As if that wasn't enough, this guy can drive tanks, run up walls, and turn his hands into gigantic claws of killing death. Hello, boyfriend material!
I'll happily admit that the emo look is pretty hot, despite the general personality of your typical emo being far from attractive. Give me some spiky black hair on a pretty face, male or female, and you can guarantee that I'll be buying the drinks. Zack Fair most definitely ticks my boxes, and this is all before he gets his big chopper out. I'm talking about his sword, of course. Hurr hurr again.
There's nothing ironic or amusing about this selection, nor is there anything deep or complex. Zack Fair is hot because he is hot, and that's all there is to it. Shallow? Yes. Uncomfortable? Well, if you're not comfortable with your own sexual tastes, sure. But it's true, and that's an undisputed, scientific, FACT.
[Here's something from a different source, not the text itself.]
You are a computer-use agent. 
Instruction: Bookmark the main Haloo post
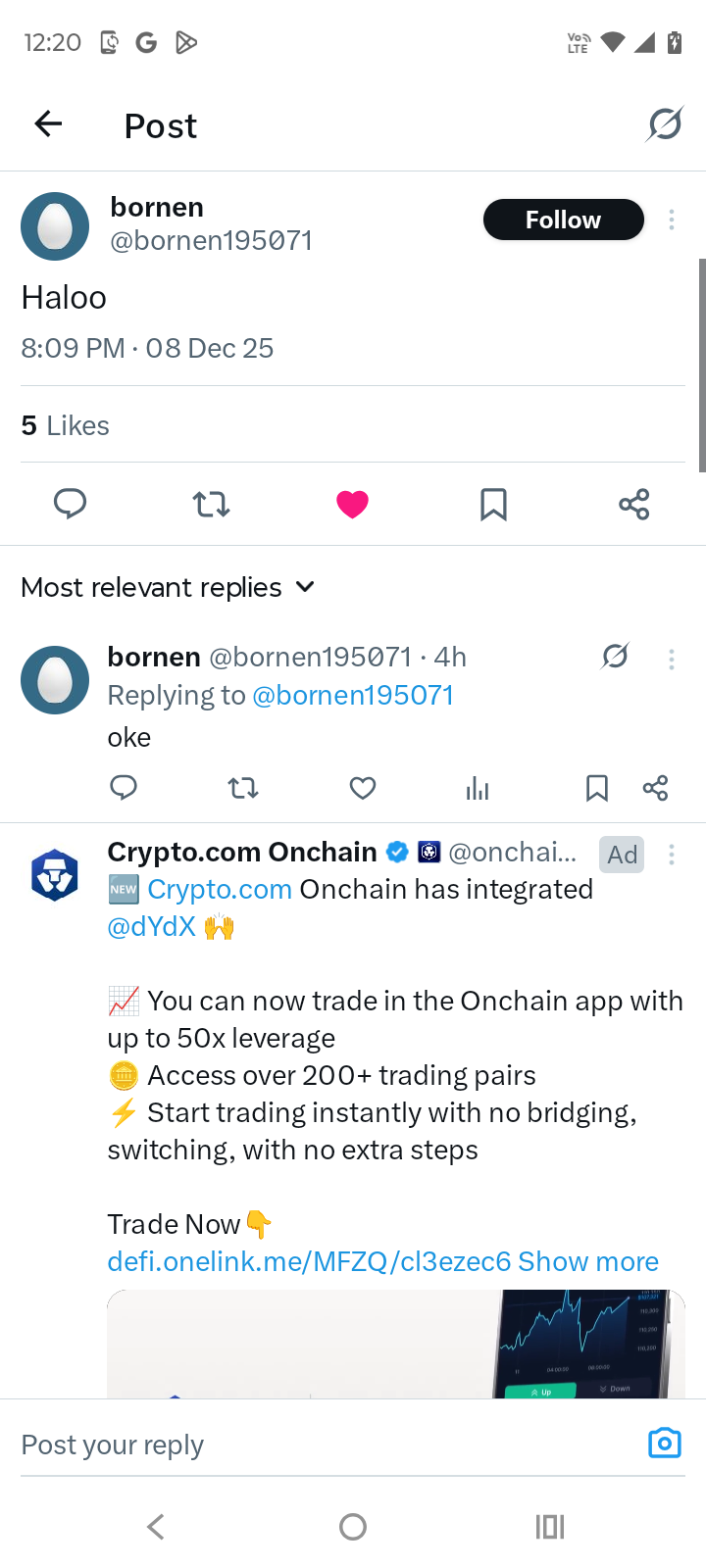[493, 504]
He's got broken wings, three fingers, no lower jaw and a hunger for wayward souls, but let's be honest; Raziel is a bad boy, and that's never going to stop being sexy. 'Sides, every list of men worth going gay for needs that typical, brooding, mysterious, floppy-haired entrant, and Raziel fits the bill perfectly.
Ultimately, however, you'd all go gay for Raziel because who on Earth would dare say no? If this skeletal freak came knocking on your hotel room door one night, reeking of cheap booze and whispering violent sexual threats through the keyhole, are you going to try and tell him to go home empty handed? Absolutely not. He'll have you even if it must be burglary. The best you can do is hope he's a fast worker.